Monday, November 20, 2006

NewU News: Creationism Offered Winter Quarter for Bio

Link to article

Creationism Offered Winter Quarter for Bio
BIOLOGY: Professor Walter Fitch offers an unconventional class setup on an controversial topic.
By Maya Debbaneh
Staff Writer

Among the wide variety of classes offered each quarter, it’s both refreshing and exciting to be able to take what some might call a “fun” class. The biological sciences department is offering a class titled “Creationism” next quarter for non-majors that may very well fall into this category.

The class strays from the traditional UC Irvine format of lecture halls and student anonymity, with a class size of 25 instead of the usual 300-person biology class. This allows each student to participate at least once per class period, which is one of Walter Fitch’s goals as professor of the course.

“I suppose one of the things I aim to teach is civility … trying to understand the way the other side thinks—for creationists to see how evolutionists think and for evolutionists to see how creationists think,” Fitch said.

What started out as one lecture in a course was developed into its own class by Fitch and was first taught last winter quarter. The class ended up sparking some long discussions among students, which Fitch saw as an ideal situation. However, Fitch warns against expecting agreement between both sides.

“The criterion for something being true differs between the two groups, so from that perspective, one cannot expect a debate to resolve anything,” Fitch said. “Evolutionists expect reproducibility of experiment and predictiveness of new things that haven’t been known before—that’s the ultimate criteria for evolutionists. For the creationists – the young earth creationists – their criteria is consistency with the Book of Genesis in the Christian Bible.”

Because of the national debate corresponding to this subject and the strong opinions many already have about creationism and evolution, the class gives priority for freshmen enrollment. Fitch believes the class is more effect for those who have not yet formed an opinion on the matter, which is why it is restricted to first-year students. This is also why it is a non-major biology course.

In addition, while it is taught under the School of Biological Sciences, the class itself involves very little science and so should not be considered a science class.

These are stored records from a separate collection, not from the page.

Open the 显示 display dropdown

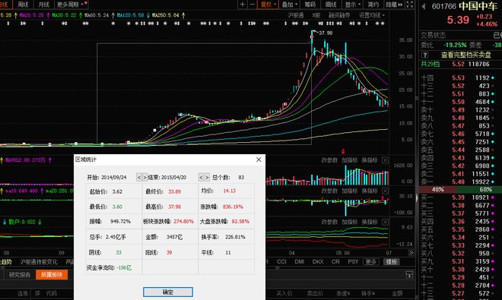(x=353, y=5)
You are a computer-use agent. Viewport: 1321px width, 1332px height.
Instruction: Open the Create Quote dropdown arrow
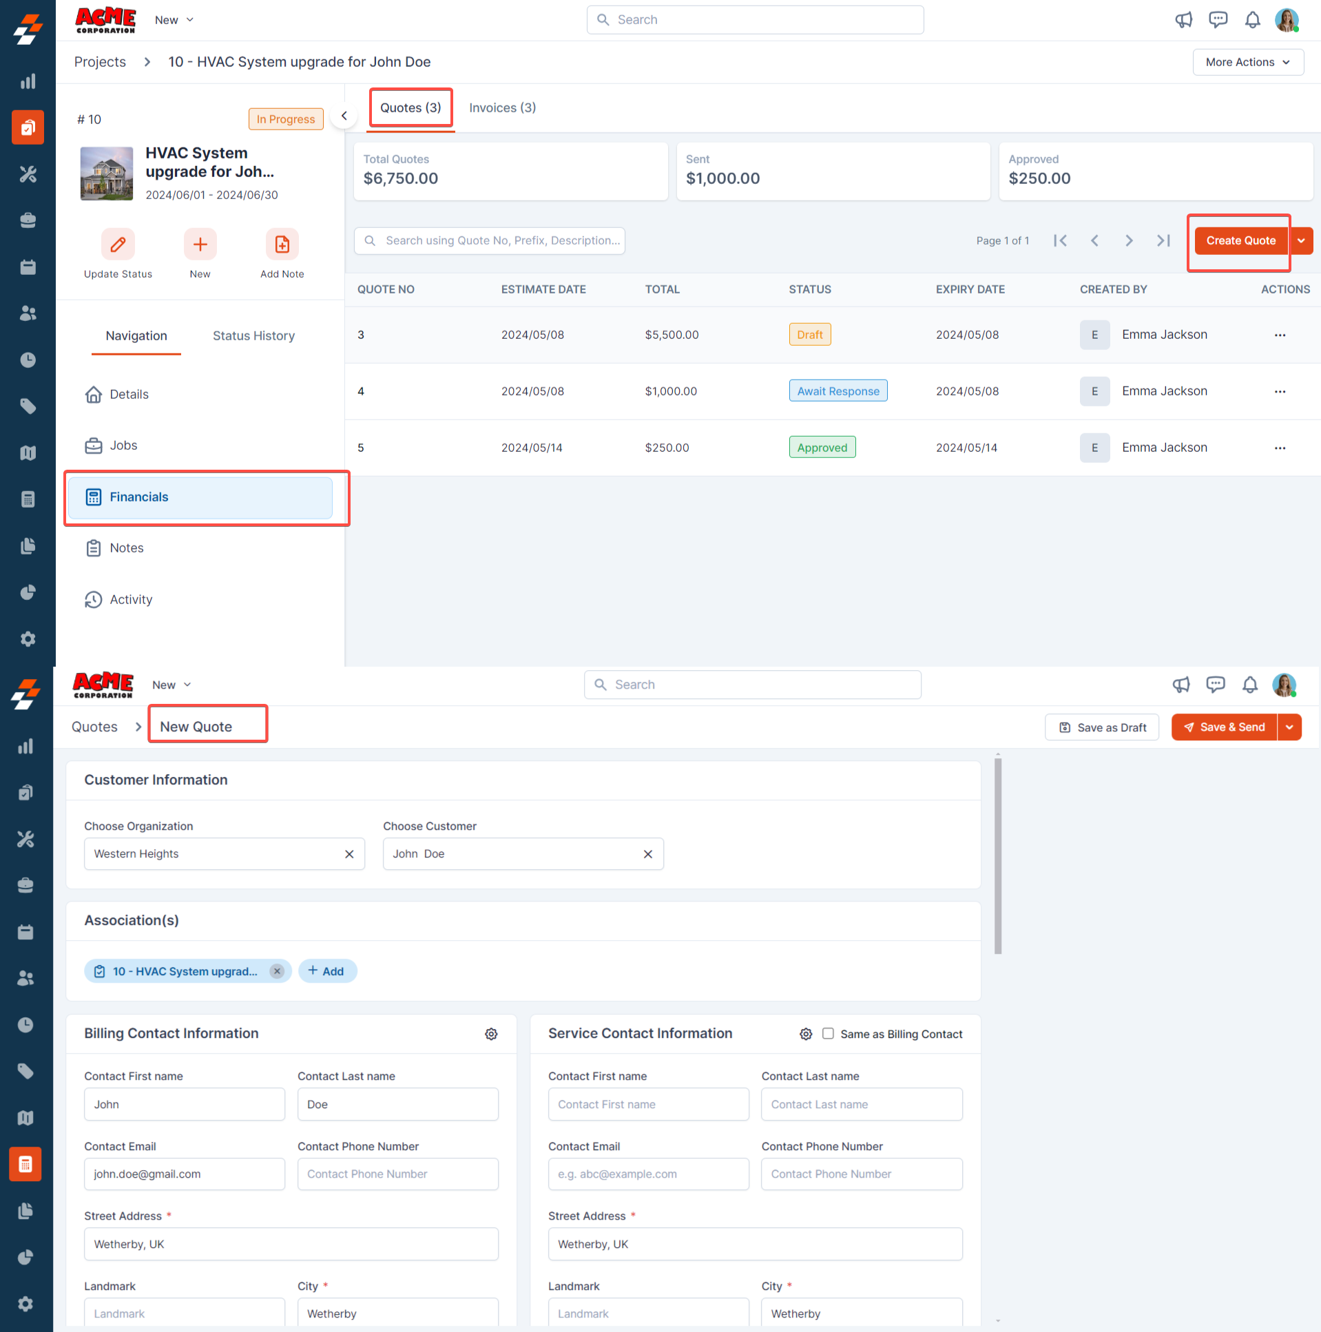coord(1301,241)
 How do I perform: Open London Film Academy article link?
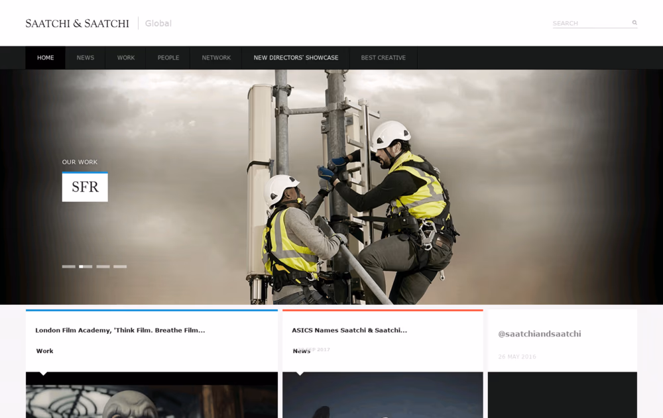pyautogui.click(x=120, y=330)
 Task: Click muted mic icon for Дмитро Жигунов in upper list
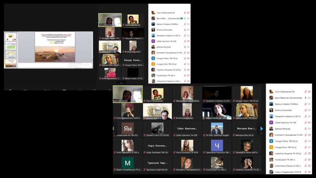coord(185,47)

As an agnostic, Fitch – who is in the Department of Ecology and Evolutionary Biology and a researcher in molecular evolution – considers this class a beneficial one and believes both arguments should be heard, despite his leanings toward evolution.

“I’m supposed to be an educator, not a proselytizer,” Fitch said. “I’m not trying to get recruits for evolution because that’s what I believe in. I’m trying to get people to understand other people—there doesn’t have to be a conflict between creationism and evolutionism. It’s perfectly possible to maintain both simultaneously.”

Fitch decided to make his original lecture into a class after observing the national debate that, in his view, was deceptive and divisive, so he took actions to help educate students in a more open-minded environment.

“I saw lots of things going on that I thought were very bad for the country and misleading,” Fitch said. “[I thought,] ‘I just can’t complain about it. Either shut-up or do something.’ So I did something.”

While Creationism, listed as BioSci 11, is currently only offered to freshmen, sophomores will be accepted if the class does not fill up.